For a short time, I worked as a telemarketer, selling reading supplies to dupable literates. At my call center, managers “listened in” to assess the impact of the sales conversation, to identify missed opportunities for upselling pen and ink refills, and to coach us on better advising customers to purchase lap desks they never knew they needed in the first place. Though I dubbed my supervisor “director of wiretapping,” my sales doubled after I implemented her feedback. Mousepads and folios flew off warehouse shelves. Never in my career, before or since, have I received more feedback on my own advice-giving than I did after those late nights by the phone.
These days, we give a lot of lip service to increasing the amount of feedback given to teachers. Research indicates that these efforts are worthwhile. Teachers’ improvement can be predicted by the extent of their interactions with those more expert in teaching and by the extent to which they seek instructional advice from their colleagues. Further, in order for classroom observations to be meaningful to teachers, they must be accompanied by high-quality feedback.
The problem is that districts and states are spending an increasing amount of time training observers to measure performance, but very little time training them to give useful feedback.

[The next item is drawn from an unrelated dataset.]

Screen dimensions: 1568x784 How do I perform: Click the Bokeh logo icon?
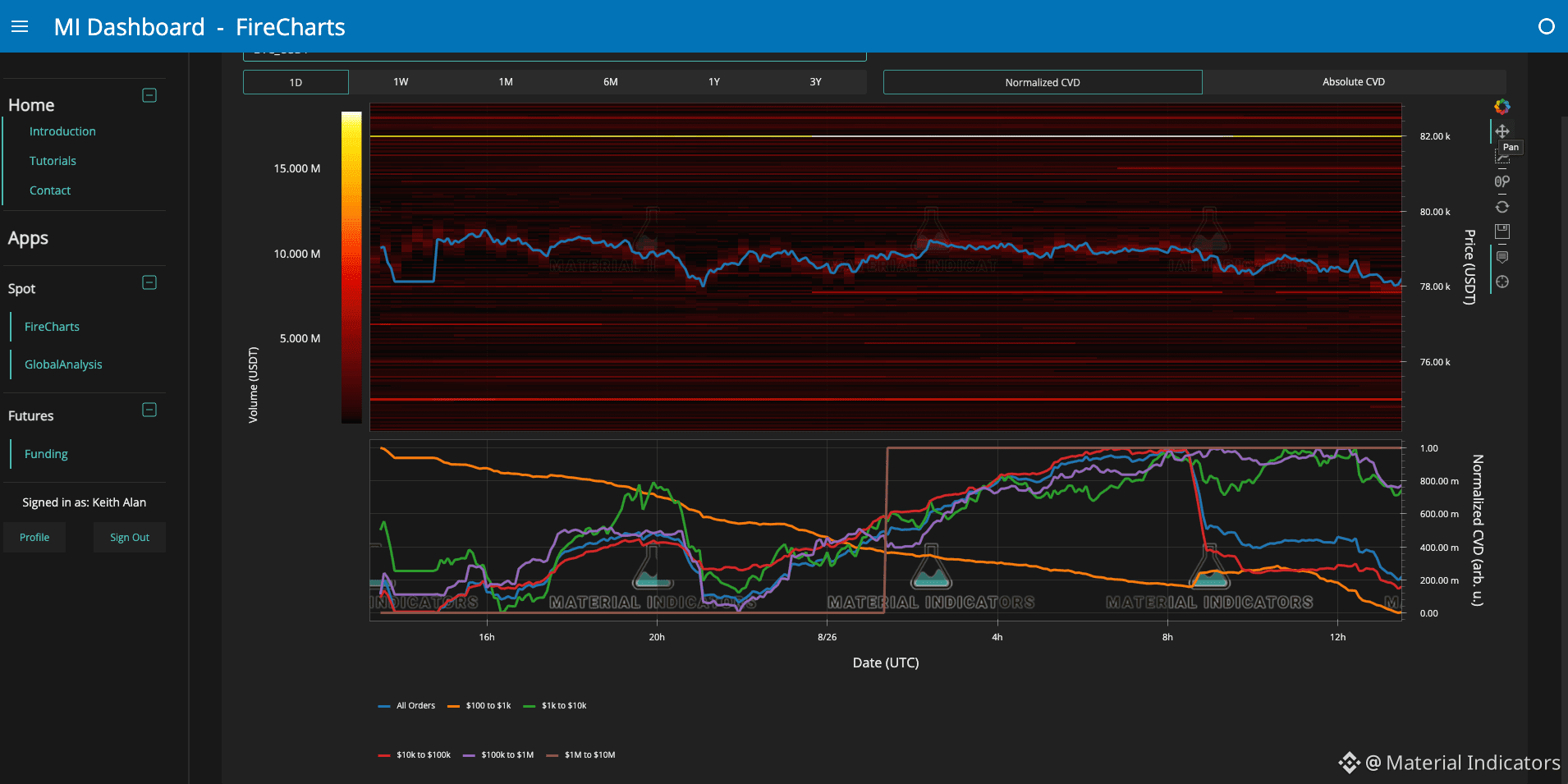(1502, 107)
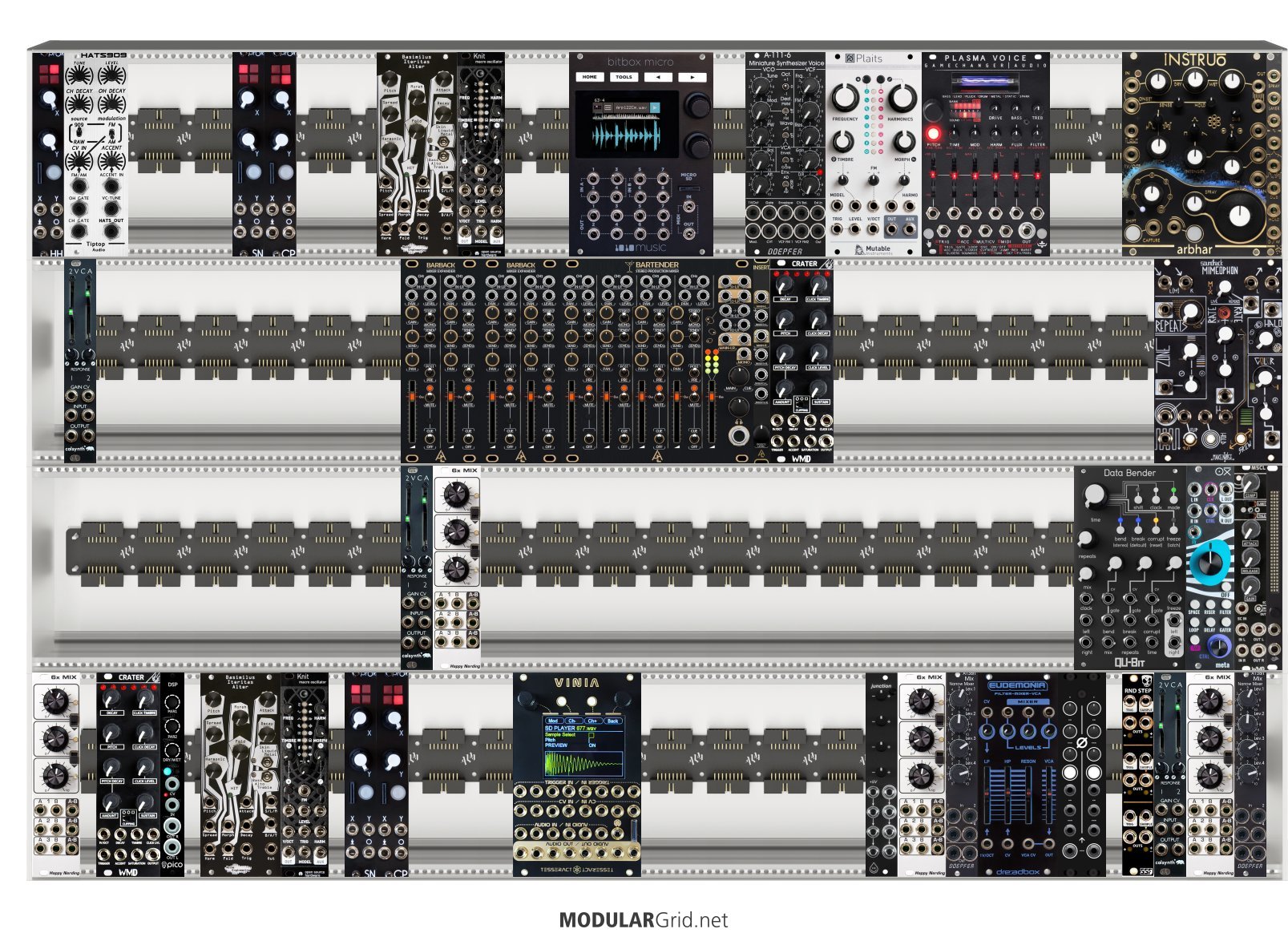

Identifying the difference between “proficient” and “effective” differentiation, for example, isn’t worth much if you can’t support a teacher in understanding how this plays out in the classroom and what would make a positive difference to his or her students.
Teachers don’t want a blank check. They want a useful conversation between professionals."
As part of the Best Foot Forward study by the Center for Education Policy Research at Harvard University, we spoke with teachers and observers across the country about their typical post-observation conversations. There is so much skepticism and defensiveness in these dialogues. For example:
[My administrator] said, ‘Well, how do you think you did?’ and [he gave] the thumbs-up. ... He goes, ‘I’m not worried about you.’ I guess it was a compliment. ‘If there are any questions, just email me.’ And I’m like ... '[T]he whole year really went by and ... this is what I’m getting?’
Teachers don’t want a blank check. They want a useful conversation between professionals.
When we spoke to administrators, we learned that few of them received formal training on feedback delivery. Instead, they relied on their impression of what good feedback sounds like, either learned through trial and error or recalled from the days when they were teachers. We might call this the “folkways of feedback.”
This raises the question: Do we know what an effective feedback conversation sounds like? There are a few things that education leaders might do to find out:
• Listen in. Ask observers to audiotape feedback conversations for formative purposes. A cheap way to do this is with smartphones, but remote conversations can be recorded with webinar software, like Adobe Connect. With permission, those tapes can be used for administrator self-reflection, school-leader professional development, or feedback calibration. Observers and coaches want to get better, too.
• Collect teacher-level satisfaction data. This is to identify those who are finding the feedback they receive useful. Even easier, ask teachers to nominate great feedback-givers. Find those exemplary coaches and administrators, and ask them to share what they are doing right.
• Consider letting teachers videotape their own lessons. These tapes could then be submitted to observers. Many observation platforms allow for tagging comments onto specific moments of the video, closed-captioning style. Those comments can be audited and analyzed for quality. Moreover, in the Best Foot Forward study, we found that conversations following video observations were significantly less adversarial than those following in-person observations, as well as perceived as more useful overall.
If we expect teachers to grow, we must pay more attention to the quality of support they receive. Coaching, like teaching, involves a complex skill-set. Yet we do not spend nearly enough time giving feedback to our sector’s feedback-givers. For the sake of educators everywhere, let’s call it “quality assurance.”